God is a sun and shield… He is a protector. I am thankful for that. But, the struggle is real. I realized that I am terrible at boundaries. Exodus 18 and the Bible.org article were showing me some areas to work on… but then, an email showed up in my inbox about the book, Boundaries by Cloud & Townsend. I had heard of their book before, but I just assumed it was about dating boundaries and had dismissed it… I mean, not that I don’t think dating boundaries are important… I just couldn’t imagine reading another dating book – and one dedicated exclusively to what seemed like, as I judged the book by its cover and connotations, legalistic dating rules.

But, I just starting reading Boundaries tonight. Snap… it’s good. In like a hurts-so-good-as-light-seeps-into-dark-messy-areas-that-I-don’t-want-to-think-about sort of way. It’s about relational boundaries in general – and for anyone who actually does want a book  on boundaries in dating, marriage, kids…-they have a version for those areas too:)

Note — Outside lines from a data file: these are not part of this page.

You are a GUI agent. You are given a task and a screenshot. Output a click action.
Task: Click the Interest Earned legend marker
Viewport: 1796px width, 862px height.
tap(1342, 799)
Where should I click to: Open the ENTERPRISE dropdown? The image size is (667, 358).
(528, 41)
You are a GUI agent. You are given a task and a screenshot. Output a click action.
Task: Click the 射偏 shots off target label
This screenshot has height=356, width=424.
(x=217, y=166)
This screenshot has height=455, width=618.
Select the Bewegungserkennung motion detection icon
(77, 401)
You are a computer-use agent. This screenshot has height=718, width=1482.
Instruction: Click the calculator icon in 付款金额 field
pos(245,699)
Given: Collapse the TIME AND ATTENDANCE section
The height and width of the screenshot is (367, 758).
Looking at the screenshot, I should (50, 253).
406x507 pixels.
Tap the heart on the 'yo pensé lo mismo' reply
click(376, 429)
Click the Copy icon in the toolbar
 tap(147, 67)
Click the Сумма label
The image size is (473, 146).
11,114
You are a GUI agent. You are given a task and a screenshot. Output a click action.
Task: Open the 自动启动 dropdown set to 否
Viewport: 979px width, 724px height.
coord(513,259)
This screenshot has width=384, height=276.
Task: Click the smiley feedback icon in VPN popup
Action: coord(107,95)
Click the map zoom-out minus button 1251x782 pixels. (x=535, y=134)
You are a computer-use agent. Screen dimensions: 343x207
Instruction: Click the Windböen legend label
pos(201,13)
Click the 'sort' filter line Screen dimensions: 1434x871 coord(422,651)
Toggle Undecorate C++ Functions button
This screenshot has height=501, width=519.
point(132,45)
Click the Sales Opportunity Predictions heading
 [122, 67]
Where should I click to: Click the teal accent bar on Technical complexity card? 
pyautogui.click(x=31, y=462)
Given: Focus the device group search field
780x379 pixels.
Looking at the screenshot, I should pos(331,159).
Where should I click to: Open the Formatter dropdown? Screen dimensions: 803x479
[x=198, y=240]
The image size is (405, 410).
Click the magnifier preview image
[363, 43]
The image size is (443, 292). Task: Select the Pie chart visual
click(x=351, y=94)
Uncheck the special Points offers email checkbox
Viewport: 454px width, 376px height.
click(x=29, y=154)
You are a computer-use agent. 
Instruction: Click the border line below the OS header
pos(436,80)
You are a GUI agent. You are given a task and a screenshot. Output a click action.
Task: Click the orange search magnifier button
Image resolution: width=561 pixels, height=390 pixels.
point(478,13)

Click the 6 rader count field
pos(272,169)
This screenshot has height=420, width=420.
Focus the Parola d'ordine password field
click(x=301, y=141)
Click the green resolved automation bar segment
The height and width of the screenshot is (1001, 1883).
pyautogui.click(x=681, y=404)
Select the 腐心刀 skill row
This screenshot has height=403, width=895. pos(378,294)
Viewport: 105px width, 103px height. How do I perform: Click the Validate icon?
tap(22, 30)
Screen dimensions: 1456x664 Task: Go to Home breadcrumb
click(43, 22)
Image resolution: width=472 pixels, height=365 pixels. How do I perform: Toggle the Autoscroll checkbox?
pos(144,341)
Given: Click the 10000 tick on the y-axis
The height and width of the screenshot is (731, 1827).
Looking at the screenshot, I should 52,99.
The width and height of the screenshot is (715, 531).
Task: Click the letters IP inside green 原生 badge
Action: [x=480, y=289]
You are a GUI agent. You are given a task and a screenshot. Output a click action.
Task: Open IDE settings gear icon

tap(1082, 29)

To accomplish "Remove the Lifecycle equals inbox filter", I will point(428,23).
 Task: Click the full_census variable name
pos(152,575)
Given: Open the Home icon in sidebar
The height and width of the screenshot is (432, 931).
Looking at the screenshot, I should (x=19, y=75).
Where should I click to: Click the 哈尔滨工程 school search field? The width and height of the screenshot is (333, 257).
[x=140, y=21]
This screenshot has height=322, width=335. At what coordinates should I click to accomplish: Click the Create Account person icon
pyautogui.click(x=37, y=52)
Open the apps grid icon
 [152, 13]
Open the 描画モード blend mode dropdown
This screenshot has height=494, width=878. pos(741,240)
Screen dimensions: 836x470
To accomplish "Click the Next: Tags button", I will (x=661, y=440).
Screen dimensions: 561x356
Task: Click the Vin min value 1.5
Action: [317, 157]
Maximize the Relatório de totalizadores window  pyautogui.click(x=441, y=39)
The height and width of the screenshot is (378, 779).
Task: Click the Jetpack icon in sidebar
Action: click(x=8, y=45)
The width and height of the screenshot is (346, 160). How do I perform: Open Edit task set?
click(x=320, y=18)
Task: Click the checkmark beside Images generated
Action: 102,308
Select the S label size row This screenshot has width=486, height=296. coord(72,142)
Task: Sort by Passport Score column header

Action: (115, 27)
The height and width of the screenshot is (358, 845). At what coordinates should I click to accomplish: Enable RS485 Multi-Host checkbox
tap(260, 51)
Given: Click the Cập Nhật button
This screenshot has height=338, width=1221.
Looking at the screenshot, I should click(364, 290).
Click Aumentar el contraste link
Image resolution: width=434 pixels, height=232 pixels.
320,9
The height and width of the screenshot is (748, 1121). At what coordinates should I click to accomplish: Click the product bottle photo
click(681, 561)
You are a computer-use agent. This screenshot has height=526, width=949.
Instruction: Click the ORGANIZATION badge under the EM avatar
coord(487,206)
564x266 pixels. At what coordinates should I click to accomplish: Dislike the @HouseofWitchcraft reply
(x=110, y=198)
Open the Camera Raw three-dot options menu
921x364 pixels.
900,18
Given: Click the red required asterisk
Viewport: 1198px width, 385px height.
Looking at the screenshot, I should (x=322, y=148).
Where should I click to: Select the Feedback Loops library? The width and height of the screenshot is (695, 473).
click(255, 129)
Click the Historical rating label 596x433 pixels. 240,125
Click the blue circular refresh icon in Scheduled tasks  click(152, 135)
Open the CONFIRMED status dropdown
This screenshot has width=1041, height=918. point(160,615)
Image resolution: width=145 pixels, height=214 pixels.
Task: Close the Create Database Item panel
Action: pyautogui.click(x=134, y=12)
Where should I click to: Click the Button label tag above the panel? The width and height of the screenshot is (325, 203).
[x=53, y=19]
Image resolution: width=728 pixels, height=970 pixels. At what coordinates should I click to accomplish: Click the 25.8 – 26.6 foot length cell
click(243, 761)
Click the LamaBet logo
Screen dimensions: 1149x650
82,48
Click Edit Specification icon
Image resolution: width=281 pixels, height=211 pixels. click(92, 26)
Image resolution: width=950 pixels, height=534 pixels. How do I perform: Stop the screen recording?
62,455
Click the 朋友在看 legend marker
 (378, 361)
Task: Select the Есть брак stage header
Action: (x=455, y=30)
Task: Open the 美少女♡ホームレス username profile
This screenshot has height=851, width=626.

But, this book is about life boundaries per say… Here’s the official book synopsis:

Having clear boundaries is essential to a healthy, balanced lifestyle. A boundary is a personal property line that marks those things for which we are responsible. In other words, boundaries define who we are and who we are not. Boundaries impact all areas of our lives: Physical boundaries help us determine who may touch us and under what circumstances — Mental boundaries give us the freedom to have our own thoughts and opinions — Emotional boundaries help us to deal with our own emotions and disengage from the harmful, manipulative emotions of others — Spiritual boundaries help us to distinguish God’s will from our own and give us renewed awe for our Creator — Often, Christians focus so much on being loving and unselfish that they forget their own limits and limitations. When confronted with their lack of boundaries, they ask: 

– Can I set limits and still be a loving person? 
– What are legitimate boundaries? 
– What if someone is upset or hurt by my boundaries? 
– How do I answer someone who wants my time, love, energy, or money? 
– Aren’t boundaries selfish? 
– Why do I feel guilty or afraid when I consider setting boundaries? 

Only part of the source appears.